I'm sorry Jack, there appears to be no actual point to these articles other than to note some valid concerns with current EV technology and infrastructure to all out straw man arguments.

You complain of perceived government overreach by mandates. Does this extend to CARB, CAFE, EPA... all those things that people from 1973 on were clutching their pearls at (I'll admit to being among them at the time) only to lead directly to the electronic fuel injected 700HP, fuel efficient, low emission engines we have today? Of course those same companies that in 1970 were dumping more fuel into more displacement, the same as they did for the previous 70 years, were just chomping at the bit to spend billions of dollars for this development. The OEM's were forced into a situation where they had to innovate fast and furious to meet these mandates and todays engines are a direct result. (We did have to endure the abysmal early attempts in the 1970's and 1980's)

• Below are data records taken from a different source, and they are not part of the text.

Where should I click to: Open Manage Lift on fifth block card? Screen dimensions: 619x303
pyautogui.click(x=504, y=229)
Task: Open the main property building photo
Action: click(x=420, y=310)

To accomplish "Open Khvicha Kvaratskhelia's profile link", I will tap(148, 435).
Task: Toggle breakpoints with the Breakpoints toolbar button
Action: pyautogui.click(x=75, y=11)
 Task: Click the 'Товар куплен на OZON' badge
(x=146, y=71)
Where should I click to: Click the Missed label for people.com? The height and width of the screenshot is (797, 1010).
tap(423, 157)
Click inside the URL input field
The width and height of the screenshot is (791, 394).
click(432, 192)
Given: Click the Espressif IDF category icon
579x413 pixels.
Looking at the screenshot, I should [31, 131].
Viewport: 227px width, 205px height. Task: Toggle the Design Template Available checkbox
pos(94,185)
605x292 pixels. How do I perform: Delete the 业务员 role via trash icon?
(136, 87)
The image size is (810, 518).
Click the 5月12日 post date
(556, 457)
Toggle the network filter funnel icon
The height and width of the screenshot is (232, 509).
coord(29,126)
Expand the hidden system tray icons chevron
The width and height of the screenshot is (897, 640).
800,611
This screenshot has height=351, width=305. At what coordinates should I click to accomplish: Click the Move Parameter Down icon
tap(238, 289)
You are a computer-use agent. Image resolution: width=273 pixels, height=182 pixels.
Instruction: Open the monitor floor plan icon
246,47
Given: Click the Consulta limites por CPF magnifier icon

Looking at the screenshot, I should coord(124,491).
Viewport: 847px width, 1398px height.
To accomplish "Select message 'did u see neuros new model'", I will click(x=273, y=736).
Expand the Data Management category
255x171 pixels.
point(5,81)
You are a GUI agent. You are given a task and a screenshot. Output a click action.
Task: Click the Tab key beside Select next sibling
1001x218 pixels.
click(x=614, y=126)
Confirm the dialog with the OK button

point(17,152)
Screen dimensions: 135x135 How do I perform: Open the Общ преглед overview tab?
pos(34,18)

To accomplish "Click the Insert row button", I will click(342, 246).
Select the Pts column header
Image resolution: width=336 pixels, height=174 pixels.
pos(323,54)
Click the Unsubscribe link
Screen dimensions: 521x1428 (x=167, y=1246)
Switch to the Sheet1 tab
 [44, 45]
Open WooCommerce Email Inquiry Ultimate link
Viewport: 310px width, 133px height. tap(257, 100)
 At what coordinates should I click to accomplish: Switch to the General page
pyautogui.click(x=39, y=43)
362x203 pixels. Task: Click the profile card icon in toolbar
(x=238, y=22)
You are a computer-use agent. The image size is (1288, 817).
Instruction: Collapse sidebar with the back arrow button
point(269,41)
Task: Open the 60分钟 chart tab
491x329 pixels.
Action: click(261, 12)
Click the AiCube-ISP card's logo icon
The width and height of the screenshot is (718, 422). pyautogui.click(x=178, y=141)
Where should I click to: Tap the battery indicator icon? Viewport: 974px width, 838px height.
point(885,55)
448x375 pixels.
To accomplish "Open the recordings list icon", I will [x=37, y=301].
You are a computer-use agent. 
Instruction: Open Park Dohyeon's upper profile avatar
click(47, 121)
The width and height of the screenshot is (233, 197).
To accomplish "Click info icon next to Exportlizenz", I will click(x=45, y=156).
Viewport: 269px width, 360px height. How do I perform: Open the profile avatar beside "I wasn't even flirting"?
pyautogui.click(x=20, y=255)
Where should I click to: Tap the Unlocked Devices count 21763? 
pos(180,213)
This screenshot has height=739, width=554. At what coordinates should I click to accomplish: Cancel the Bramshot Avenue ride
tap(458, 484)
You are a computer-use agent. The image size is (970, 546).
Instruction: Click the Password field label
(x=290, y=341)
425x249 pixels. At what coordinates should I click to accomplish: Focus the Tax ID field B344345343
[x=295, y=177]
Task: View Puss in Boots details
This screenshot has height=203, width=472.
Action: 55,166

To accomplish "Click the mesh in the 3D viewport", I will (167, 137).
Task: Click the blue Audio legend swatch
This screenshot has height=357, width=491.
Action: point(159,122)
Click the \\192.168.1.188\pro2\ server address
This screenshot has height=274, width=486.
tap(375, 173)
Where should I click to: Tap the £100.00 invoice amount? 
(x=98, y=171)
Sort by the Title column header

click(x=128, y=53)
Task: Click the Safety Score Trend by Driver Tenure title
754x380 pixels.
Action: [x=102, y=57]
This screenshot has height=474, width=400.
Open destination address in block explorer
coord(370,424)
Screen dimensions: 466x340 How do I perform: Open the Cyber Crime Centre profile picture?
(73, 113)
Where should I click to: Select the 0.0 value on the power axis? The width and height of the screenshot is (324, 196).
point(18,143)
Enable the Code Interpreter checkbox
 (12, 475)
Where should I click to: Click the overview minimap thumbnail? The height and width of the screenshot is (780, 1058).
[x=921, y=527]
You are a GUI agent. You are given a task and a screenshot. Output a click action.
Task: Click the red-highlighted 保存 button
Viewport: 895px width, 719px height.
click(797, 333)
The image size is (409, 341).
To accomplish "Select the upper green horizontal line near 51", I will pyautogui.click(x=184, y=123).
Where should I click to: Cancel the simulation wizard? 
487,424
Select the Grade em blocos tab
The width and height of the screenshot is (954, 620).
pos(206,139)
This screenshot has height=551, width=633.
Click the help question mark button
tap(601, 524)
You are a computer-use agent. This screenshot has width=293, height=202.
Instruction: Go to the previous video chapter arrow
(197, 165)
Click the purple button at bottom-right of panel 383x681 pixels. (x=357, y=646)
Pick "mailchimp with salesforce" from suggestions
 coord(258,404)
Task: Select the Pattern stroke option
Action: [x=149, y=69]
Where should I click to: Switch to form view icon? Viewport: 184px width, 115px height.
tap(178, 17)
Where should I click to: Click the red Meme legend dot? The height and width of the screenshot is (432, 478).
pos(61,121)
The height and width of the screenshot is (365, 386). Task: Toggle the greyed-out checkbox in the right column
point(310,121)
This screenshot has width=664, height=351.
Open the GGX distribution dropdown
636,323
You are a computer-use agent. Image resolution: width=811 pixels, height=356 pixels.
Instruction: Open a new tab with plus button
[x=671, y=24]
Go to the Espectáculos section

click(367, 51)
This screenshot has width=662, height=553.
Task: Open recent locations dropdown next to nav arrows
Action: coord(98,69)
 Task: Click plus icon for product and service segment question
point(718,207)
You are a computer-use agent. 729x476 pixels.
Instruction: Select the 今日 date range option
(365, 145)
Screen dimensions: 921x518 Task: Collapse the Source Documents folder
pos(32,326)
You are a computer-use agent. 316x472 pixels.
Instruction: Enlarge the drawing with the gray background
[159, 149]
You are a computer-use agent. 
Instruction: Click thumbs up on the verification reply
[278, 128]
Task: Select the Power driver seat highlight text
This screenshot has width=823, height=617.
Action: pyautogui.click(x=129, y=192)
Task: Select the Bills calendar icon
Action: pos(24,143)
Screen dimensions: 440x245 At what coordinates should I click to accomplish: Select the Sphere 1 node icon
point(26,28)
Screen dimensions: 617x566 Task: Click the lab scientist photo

What about the safety mandates of the 1950's and 60's? Did market forces mandate seatbelts in 1965 and dual circuit master cylinders or collapsable columns in 1967 or did safety mandates? As it was the later, I guess I should irrational hate those things 😕 Perhaps you could revisit Ford's flirt with a safety campaign starting in 1955 only to find the public didn't care and soon dropped it. They actually found the public questioning their vehicles for wanting to add safety belts and safety door latches.

While not fully versed on California's reasons for ending non-EV sales (not use!) in some of the most congested and air quality challenged urban areas in the world, could it actually be for other reasons than political motivation as you would like it to be? Could it be the people of that area are actually for the proposal under a democratic system or should they weigh the desires of people in distant states?

To each their own as far as ICE vs EV's go, but these articles have become absurd.